Though it could be worth up to £5 million, Henry Moore’s Knife Edge Two Piece isn’t being claimed by anyone. The three-ton sculpture, which was donated by the artist to his nation in 1967 and which he recorded as belonging to the City of London, actually resides in the City of Westminster; confusingly, it doesn’t seem to belong to either. The patina of the bronze has turned to inky black, that is, where the surface isn’t scratched over with graffiti dating back to the mid-1970s; rain water pools under the work on the platform Moore had specifically said he didn’t want. Despite its deteriorating condition, nothing can be done until an organization steps forward to claim ownership of the piece. Even its current site is less than ideal, given that concrete air vents from the parking garage underneath block the view of the sculpture from the sidewalk.
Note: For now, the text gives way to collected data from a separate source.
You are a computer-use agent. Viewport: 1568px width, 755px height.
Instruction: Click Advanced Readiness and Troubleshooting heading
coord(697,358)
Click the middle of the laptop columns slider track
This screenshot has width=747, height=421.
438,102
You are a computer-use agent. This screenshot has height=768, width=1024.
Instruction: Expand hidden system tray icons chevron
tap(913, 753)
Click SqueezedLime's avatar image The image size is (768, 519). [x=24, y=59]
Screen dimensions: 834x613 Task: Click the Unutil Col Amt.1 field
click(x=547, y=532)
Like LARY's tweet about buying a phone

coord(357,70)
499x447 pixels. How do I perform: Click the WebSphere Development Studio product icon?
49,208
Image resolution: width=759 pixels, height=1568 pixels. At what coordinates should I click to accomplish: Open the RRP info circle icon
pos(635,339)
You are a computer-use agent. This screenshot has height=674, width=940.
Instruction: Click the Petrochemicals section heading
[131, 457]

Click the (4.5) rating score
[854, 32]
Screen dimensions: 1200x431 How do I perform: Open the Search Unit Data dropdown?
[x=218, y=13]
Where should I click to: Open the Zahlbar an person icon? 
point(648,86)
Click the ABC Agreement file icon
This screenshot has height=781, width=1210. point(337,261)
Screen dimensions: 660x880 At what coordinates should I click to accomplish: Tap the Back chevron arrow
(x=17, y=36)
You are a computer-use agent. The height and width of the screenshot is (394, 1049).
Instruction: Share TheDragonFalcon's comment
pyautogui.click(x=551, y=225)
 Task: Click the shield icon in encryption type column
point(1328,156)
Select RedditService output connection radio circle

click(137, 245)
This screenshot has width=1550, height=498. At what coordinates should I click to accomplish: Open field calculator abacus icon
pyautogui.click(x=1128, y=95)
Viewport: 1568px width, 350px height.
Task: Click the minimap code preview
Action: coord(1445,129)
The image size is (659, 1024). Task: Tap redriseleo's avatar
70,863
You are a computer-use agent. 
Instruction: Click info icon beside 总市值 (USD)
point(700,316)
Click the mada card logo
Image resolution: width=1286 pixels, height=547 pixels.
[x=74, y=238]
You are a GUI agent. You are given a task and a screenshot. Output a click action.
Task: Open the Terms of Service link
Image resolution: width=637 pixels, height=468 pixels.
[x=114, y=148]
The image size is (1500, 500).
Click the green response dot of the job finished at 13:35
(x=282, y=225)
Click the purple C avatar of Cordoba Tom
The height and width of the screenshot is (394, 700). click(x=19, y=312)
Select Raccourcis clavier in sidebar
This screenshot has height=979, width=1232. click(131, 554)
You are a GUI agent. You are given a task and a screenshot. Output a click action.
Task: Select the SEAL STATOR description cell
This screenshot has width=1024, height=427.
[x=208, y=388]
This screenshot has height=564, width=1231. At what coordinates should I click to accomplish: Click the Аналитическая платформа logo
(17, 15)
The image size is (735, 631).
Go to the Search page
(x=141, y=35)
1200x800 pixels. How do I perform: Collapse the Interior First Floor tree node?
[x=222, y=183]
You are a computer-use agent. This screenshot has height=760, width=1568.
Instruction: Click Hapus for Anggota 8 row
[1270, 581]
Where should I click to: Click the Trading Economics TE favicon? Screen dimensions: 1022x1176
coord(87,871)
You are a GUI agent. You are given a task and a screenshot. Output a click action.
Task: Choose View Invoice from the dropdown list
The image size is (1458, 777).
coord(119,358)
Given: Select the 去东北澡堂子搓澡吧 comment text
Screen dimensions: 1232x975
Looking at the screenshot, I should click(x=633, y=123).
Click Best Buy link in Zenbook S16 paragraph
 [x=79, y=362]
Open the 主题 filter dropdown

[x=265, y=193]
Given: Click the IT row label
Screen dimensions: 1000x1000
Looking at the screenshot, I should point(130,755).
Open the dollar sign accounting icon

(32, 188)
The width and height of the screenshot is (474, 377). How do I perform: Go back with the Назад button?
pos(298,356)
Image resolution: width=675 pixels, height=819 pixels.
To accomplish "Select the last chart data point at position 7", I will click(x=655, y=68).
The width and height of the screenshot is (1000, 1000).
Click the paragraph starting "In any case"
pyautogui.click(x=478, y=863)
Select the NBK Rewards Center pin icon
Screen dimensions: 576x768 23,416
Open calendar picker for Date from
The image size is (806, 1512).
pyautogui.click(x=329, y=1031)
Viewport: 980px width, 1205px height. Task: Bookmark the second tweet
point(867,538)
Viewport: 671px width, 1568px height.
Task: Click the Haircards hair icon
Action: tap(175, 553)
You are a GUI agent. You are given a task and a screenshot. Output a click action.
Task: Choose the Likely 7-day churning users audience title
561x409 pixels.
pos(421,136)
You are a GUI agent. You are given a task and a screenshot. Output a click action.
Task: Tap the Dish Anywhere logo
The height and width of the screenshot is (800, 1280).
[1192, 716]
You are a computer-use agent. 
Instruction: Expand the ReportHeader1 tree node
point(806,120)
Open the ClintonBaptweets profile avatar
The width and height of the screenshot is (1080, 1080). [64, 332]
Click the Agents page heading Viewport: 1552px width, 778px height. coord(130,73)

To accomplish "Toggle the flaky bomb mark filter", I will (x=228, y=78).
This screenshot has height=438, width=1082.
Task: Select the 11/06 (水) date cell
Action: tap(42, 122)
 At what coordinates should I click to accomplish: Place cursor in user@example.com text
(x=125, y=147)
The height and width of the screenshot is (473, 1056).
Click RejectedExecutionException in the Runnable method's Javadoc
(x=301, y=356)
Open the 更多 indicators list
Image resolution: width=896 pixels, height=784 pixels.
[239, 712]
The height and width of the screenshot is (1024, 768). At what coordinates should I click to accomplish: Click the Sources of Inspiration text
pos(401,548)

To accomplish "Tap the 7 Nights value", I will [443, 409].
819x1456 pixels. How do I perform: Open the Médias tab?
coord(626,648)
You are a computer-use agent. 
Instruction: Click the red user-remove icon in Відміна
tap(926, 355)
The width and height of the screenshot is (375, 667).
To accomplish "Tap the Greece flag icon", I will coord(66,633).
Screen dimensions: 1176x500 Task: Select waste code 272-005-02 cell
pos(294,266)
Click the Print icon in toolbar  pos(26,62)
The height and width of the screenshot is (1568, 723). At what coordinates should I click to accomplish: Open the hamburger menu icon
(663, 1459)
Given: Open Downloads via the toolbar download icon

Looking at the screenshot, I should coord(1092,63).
Martin Bailey reports in The Art Newspaper (October 2011), what is known: the Department for the Environment, Food and Rural Affairs, the Department for Culture, Media and Sport, the Greater London Authority, the Henry Moore Foundation, the Parliamentary Estate, and the Parliamentary Art Collection all deny ownership (and therefore responsibility) of one of the most important Moore sculptures in the United Kingdom. The Palace of Westminster’s Deputy Curator Melanie Unwin states the problem succinctly: “All of the organizations I have approached have said it is not them. It is even possible that the sculpture does not have a legal owner, but this is something on which we will have to seek legal advice.”
The closed circuit, “do not pass go” research behind what Bailey calls a “Kafkaesque trail” leaves just one thing certain. Until someone steps forward, the sculpture will continue to languish in its damaged state. If money were no issue, I know I wouldn’t mind having something to put in my backyard.